** start Material **
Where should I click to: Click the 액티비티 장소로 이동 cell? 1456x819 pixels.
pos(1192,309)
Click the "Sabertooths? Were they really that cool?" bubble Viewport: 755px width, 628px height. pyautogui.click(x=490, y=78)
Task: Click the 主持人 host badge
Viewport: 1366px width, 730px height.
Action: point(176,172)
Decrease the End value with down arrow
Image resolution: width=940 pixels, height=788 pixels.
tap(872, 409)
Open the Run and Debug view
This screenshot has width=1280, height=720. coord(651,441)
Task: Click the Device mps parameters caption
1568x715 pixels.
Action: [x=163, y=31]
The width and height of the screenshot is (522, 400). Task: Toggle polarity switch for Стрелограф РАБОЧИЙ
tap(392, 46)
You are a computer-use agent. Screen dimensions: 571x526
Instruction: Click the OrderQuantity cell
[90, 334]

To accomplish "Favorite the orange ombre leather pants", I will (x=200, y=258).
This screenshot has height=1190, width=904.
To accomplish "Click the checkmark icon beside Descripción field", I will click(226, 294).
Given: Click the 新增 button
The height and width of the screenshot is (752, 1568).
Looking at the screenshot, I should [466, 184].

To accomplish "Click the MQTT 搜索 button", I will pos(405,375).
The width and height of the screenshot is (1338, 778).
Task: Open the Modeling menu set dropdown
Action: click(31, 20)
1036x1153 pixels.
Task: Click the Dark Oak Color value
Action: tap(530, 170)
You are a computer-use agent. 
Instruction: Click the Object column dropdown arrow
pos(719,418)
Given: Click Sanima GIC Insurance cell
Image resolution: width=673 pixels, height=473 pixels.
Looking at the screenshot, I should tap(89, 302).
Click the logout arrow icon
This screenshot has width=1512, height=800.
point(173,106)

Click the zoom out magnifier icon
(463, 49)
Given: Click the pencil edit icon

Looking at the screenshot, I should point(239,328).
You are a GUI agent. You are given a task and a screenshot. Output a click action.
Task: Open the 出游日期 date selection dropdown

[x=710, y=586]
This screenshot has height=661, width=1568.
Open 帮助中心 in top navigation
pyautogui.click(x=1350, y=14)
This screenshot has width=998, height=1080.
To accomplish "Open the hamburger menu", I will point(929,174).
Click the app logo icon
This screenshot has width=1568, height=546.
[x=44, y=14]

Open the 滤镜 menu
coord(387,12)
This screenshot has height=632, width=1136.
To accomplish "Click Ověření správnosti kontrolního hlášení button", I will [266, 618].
** end Material **
▶ [Goal of the exercise]:
Lay out every record above as a JSON array of strings, one string per line, with blank lines omitted.

▶ [Reply]:
[
  "Where should I click to: Click the 액티비티 장소로 이동 cell? 1456x819 pixels.",
  "pos(1192,309)",
  "Click the \"Sabertooths? Were they really that cool?\" bubble Viewport: 755px width, 628px height. pyautogui.click(x=490, y=78)",
  "Task: Click the 主持人 host badge",
  "Viewport: 1366px width, 730px height.",
  "Action: point(176,172)",
  "Decrease the End value with down arrow",
  "Image resolution: width=940 pixels, height=788 pixels.",
  "tap(872, 409)",
  "Open the Run and Debug view",
  "This screenshot has width=1280, height=720. coord(651,441)",
  "Task: Click the Device mps parameters caption",
  "1568x715 pixels.",
  "Action: [x=163, y=31]",
  "The width and height of the screenshot is (522, 400). Task: Toggle polarity switch for Стрелограф РАБОЧИЙ",
  "tap(392, 46)",
  "You are a computer-use agent. Screen dimensions: 571x526",
  "Instruction: Click the OrderQuantity cell",
  "[90, 334]",
  "To accomplish \"Favorite the orange ombre leather pants\", I will (x=200, y=258).",
  "This screenshot has height=1190, width=904.",
  "To accomplish \"Click the checkmark icon beside Descripción field\", I will click(226, 294).",
  "Given: Click the 新增 button",
  "The height and width of the screenshot is (752, 1568).",
  "Looking at the screenshot, I should [466, 184].",
  "To accomplish \"Click the MQTT 搜索 button\", I will pos(405,375).",
  "The width and height of the screenshot is (1338, 778).",
  "Task: Open the Modeling menu set dropdown",
  "Action: click(31, 20)",
  "1036x1153 pixels.",
  "Task: Click the Dark Oak Color value",
  "Action: tap(530, 170)",
  "You are a computer-use agent. ",
  "Instruction: Click the Object column dropdown arrow",
  "pos(719,418)",
  "Given: Click Sanima GIC Insurance cell",
  "Image resolution: width=673 pixels, height=473 pixels.",
  "Looking at the screenshot, I should tap(89, 302).",
  "Click the logout arrow icon",
  "This screenshot has width=1512, height=800.",
  "point(173,106)",
  "Click the zoom out magnifier icon",
  "(463, 49)",
  "Given: Click the pencil edit icon",
  "Looking at the screenshot, I should point(239,328).",
  "You are a GUI agent. You are given a task and a screenshot. Output a click action.",
  "Task: Open the 出游日期 date selection dropdown",
  "[x=710, y=586]",
  "This screenshot has height=661, width=1568.",
  "Open 帮助中心 in top navigation",
  "pyautogui.click(x=1350, y=14)",
  "This screenshot has width=998, height=1080.",
  "To accomplish \"Open the hamburger menu\", I will point(929,174).",
  "Click the app logo icon",
  "This screenshot has width=1568, height=546.",
  "[x=44, y=14]",
  "Open the 滤镜 menu",
  "coord(387,12)",
  "This screenshot has height=632, width=1136.",
  "To accomplish \"Click Ověření správnosti kontrolního hlášení button\", I will [266, 618]."
]